Hardware Today: Sunlight or Shade for Blades?

Relatively speaking, blade servers are fairly new to the server scene. They entered the market about five years ago, and since then have steadily gained market share. According to the Stamford, Conn. based research firm Gartner, 564,189 blade units shipped worldwide in 2005.

As the debate over server blade maturity rages on, vendors from IBM and HP to Egenera and Verari continue to innovate and improve.

Despite this fairly rapid penetration, the technology still has some maturing to do, and some vendors are not yet fully on board. Others question the staying power of blade servers.

"Blades in the enterprise are dead; they are over-promised and under-delivered," says Michael McNerney, director of blades marketing, Systems Group at Sun Microsystems. "Extreme density and cable consolidation are nice to have, but with today's blade architecture, they come at the cost of sub-optimal performance and increased cost and complexity."

HP, on the other hand, is enthusiastic about the future of blades.

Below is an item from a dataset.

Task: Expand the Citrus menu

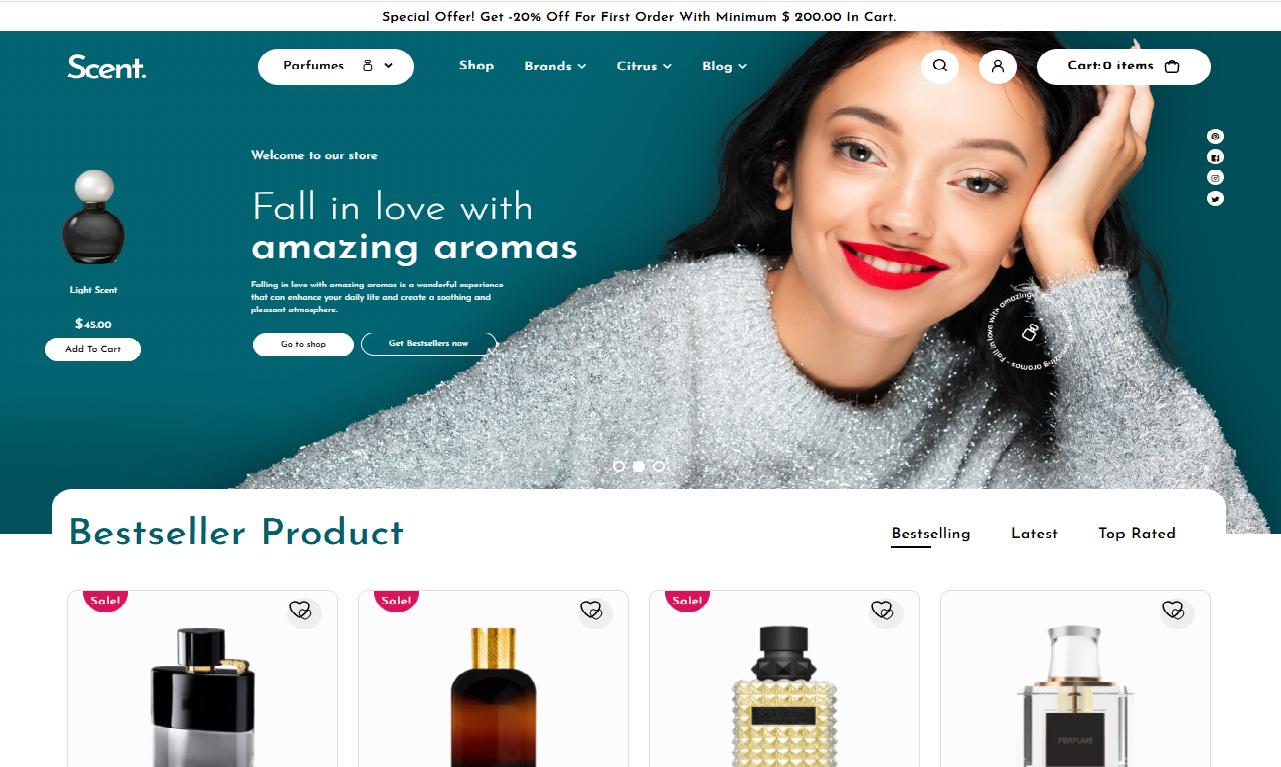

"HP envisions the future of blades as an environment where everything — not just servers — can be bladed," says Mark Potter, vice president HP BladeSystem. "The HP concept of designing a blade infrastructure where everything is bladed will have profound implications for how customers implement technologies throughout their organizations."

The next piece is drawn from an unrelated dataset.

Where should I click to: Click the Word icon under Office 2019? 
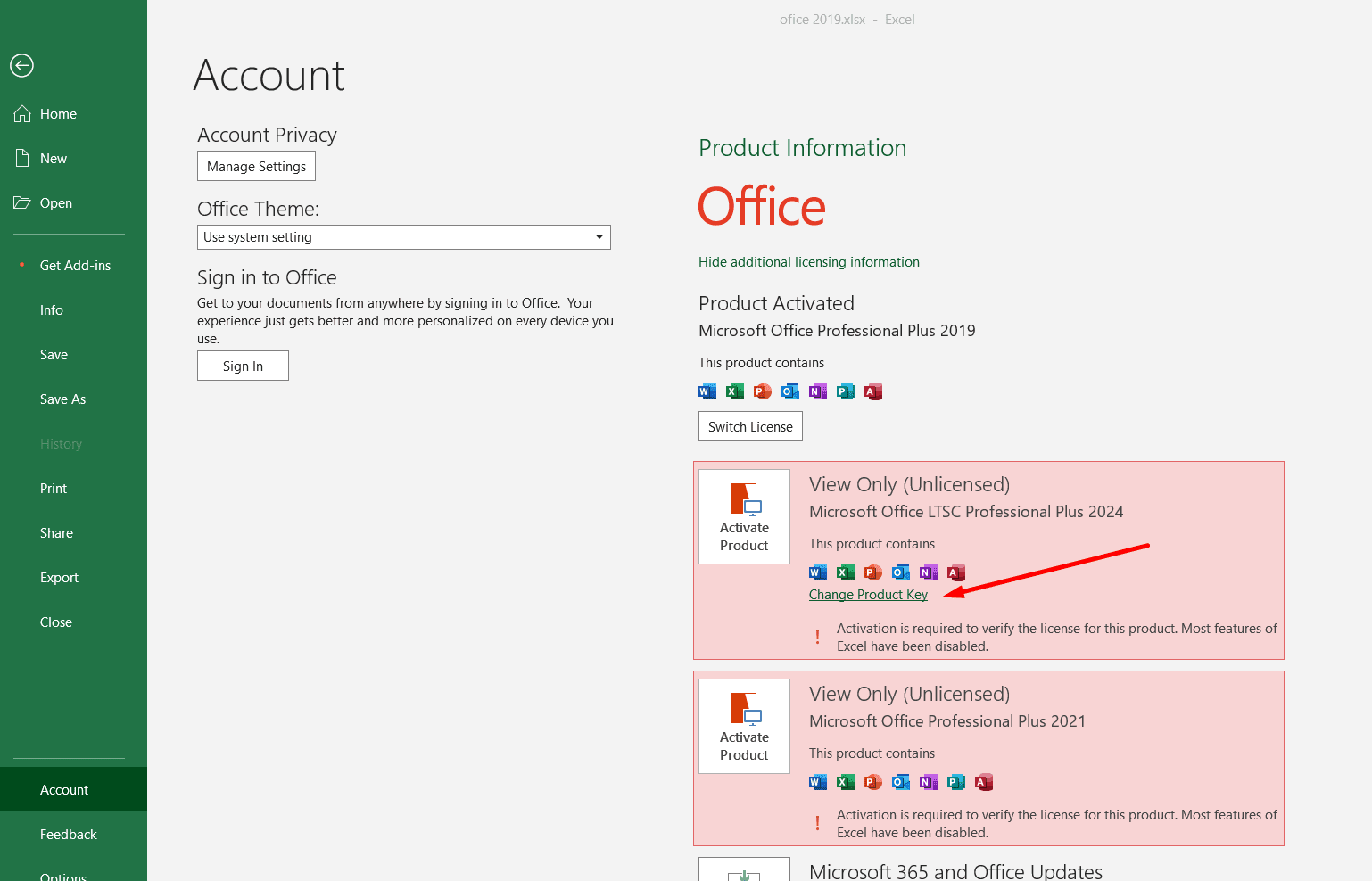(707, 391)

Gartner research director Jane Wright believes the truth lies somewhere between those two extremes. Rackmount servers, she says, are still better for most applications. She cites three key reasons for switching from rackmount to blade servers:

  • High performance computing (HPC) clusters — HPC clients with clusters, when replacing aging rackmount equipment, are switching to blades to achieve greater density.
  • Web applications — This includes external facing customer applications, as well as services provided to mobile employees or those accessing the wireless networks. These types of applications run well on small Windows or Linux blade servers.
  • Cost — In some instances, customers can save money by filling up a chassis with blades and then sharing the networking and storage.

Further fueling the growth is that earlier problems with cooling seem to have been addressed.

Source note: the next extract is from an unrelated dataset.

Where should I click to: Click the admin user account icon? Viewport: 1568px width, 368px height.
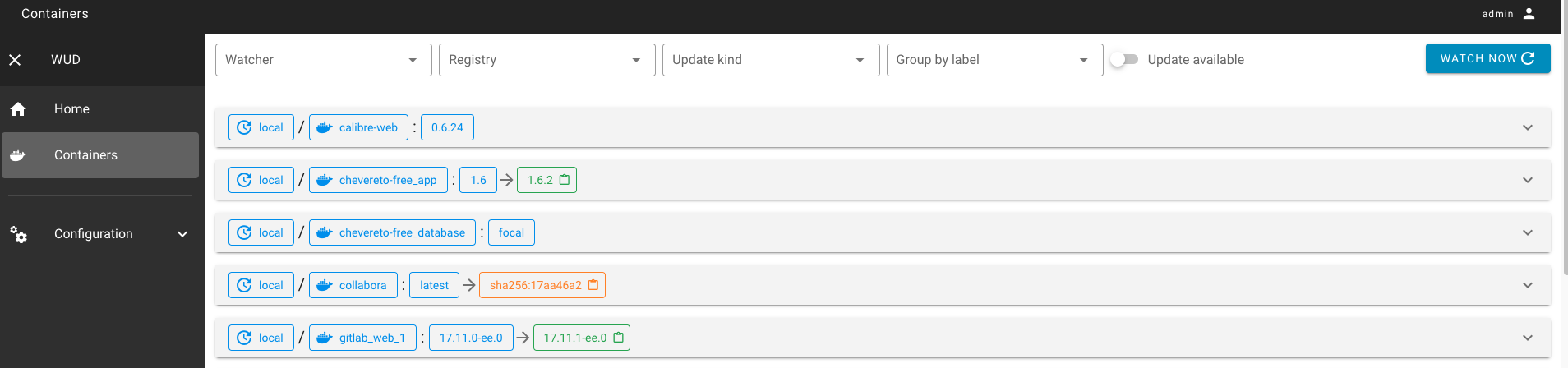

"Two years ago when I would speak to clients on the phone, I would regularly hear of blade servers overheating and shutting down," says Wright. "Lately I haven't been hearing that."

She attributes this to vendors improving cooling designs and switching to more efficient dual core or Opteron processors as well as customers managing their expectations for how much density they can realistically achieve.

"Customers have helped by seeing that they can't fill a whole rack with blades," she says. "They are still filling the blade chassis, but they are only putting about three chassis in a rack."

Blades may not be appropriate in all cases, however. Although Garner expects blade penetration to continue to rise, it doesn't foresee them occupying more than 20 percent of server real estate in the data center by 2010.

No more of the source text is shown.